Fremd sein

Mit ein paar Freunden teilen wir den Gedanken, eventuell nach Zürich zu gehen. Neben den zu erwartenden Reaktionen gibt es eine, mit der ich nicht gerechnet habe: Sorge. Wegen der Dinge, die man über die Schweiz hört: Gestiegene Ausländerfeindlichkeit, Ablehnung  gegenüber Deutschen und die scheinbare Unmöglichkeit, mit Schweizern soziale Kontakte zu etablieren.

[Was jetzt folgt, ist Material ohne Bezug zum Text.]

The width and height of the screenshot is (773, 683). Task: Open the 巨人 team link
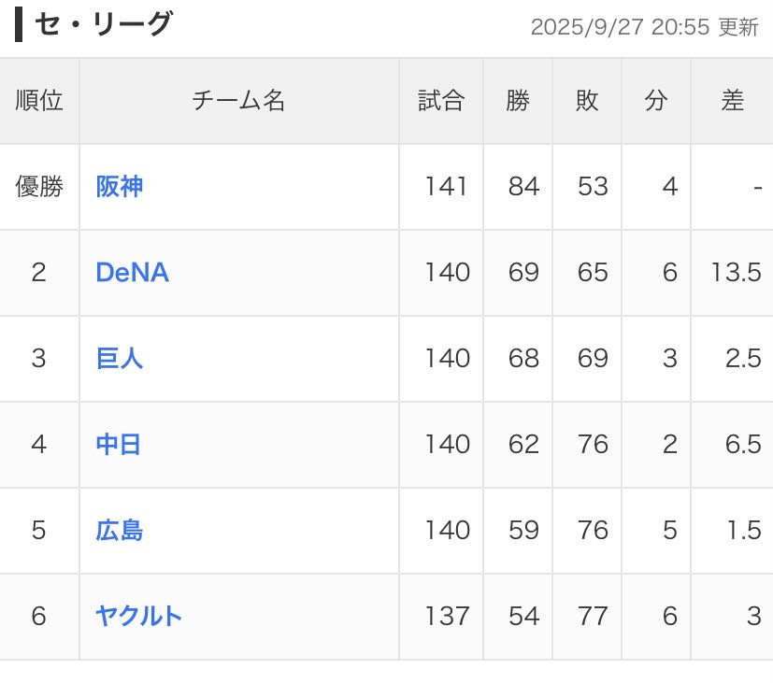120,359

Ich halte nicht viel von Pauschalisierung, aber nach ein paar Erfahrungsberichten und dieser Studie  hier wurde mir sehr, sehr schwer um’s Herz. Filtert man nach den Kategorien „Social Life“, „Making Friends“ und „Integration“ kommt die Schweiz auf Platz 44 von 45 Ländern. Nach den selben Kategorien kommt Deutschland übrigens auf Platz 39, auch kein Knaller also. Nur habe ich hier halt den Vorteil, durch 20 Jahre am selben Ort sehr viele soziale Kontakte gewonnen zu haben.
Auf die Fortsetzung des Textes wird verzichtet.